Argentine politician

Josefina Mendoza (born 16 May 1992) is an Argentine politician who was a National Deputy from 2017 to 2021, elected in Buenos Aires Province. She is a member of the Radical Civic Union (UCR).

Mendoza made a career in student politics as part of Franja Morada, the UCR's student wing. In 2016, she was elected president of the Argentine University Federation.

==Early life and education==
Mendoza was born on 16 May 1992 in Daireaux, a small town in South-western Buenos Aires Province. She finished high school at Escuela Agrotécnica Salesiana "Carlos Casares", and then went on to study International Relations at the National University of Central Buenos Aires (UNICEN), in Tandil. She has one child.

Mendoza became active in student politics as part of Franja Morada, the student wing of the Radical Civic Union. She was a member of the UNICEN student council from 2012 to 2014, and was a candidate to president of the student union in 2013.

==Political career==
In 2014, Mendoza was elected vice-president of the Argentine University Federation (FUA). Two years later, in 2016, she was elected president of the FUA. In 2017, Mendoza rose to prominence due to her spat with union leader Roberto Baradel over a teachers' strike organized by Baradel's union, SUTEBA.

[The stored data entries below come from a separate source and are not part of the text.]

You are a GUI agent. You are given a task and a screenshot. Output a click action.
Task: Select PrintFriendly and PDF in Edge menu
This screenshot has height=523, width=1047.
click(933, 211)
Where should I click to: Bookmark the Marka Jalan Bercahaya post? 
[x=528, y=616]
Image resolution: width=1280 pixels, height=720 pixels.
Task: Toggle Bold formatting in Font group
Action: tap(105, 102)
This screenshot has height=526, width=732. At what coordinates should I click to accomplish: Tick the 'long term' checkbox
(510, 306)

Mendoza ran for a seat in the Chamber of Deputies in the 2017 legislative election, as the tenth candidate in the Cambiemos list in Buenos Aires Province. The list was the most voted in the general election with 42.15% of the vote, and Mendoza was elected. Upon being elected, she became the youngest-ever female deputy in the history of the Argentine Congress.

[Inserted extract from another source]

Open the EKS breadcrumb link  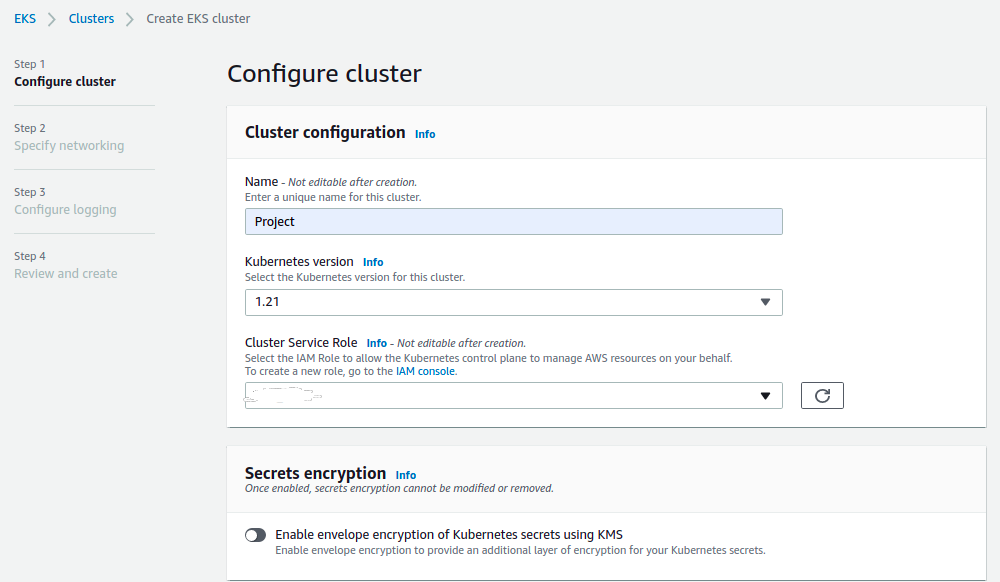(x=25, y=18)
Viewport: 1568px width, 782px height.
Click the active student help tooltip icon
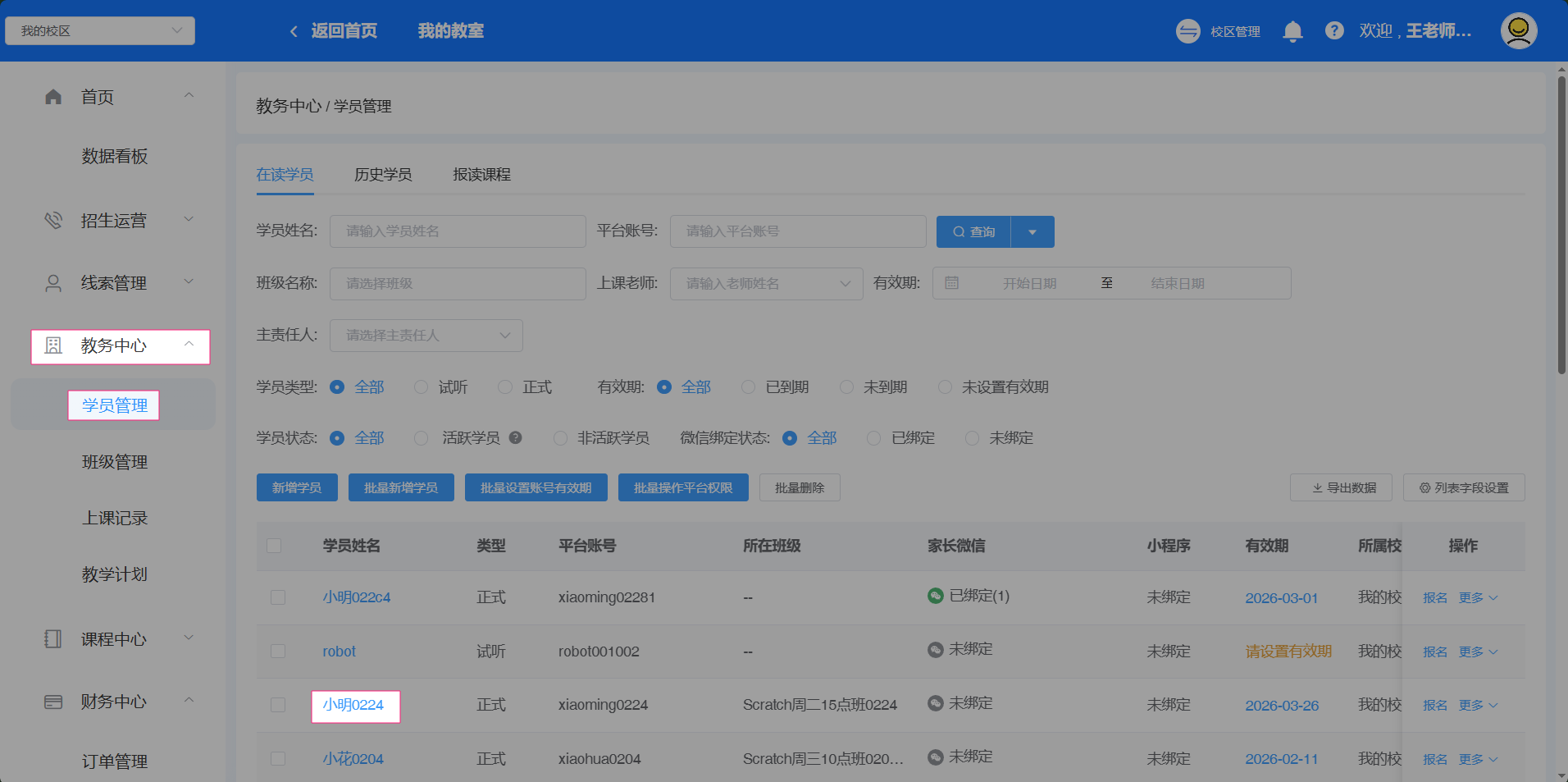point(515,438)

As a national deputy, Mendoza formed part of the parliamentary commissions on Education, Natural Resources and Conservation, Sports, Cooperative Affairs, Disabilities, Women and Diversity, Modernization of Parliamentary Procedure, and Culture. She was a vocal supporter of the legalization of abortion in Argentina, voting in favour of the two Voluntary Interruption of Pregnancy bills that were debated by the Argentine Congress in 2018 and 2020.

Ahead of the 2021 primary election, Mendoza was confirmed as one of the candidates in the "Dar el Paso" list in Buenos Aires Province. The Dar el Paso list lost in the Juntos por el Cambio primaries, and she was relegated to the 24th place in the Juntos por el Cambio list that competed in the general election. With 39.77% of the vote, the list did not receive enough votes for Mendoza to make it past the D'Hondt cut, and so she was not re-elected. Her term expired on 9 December 2021.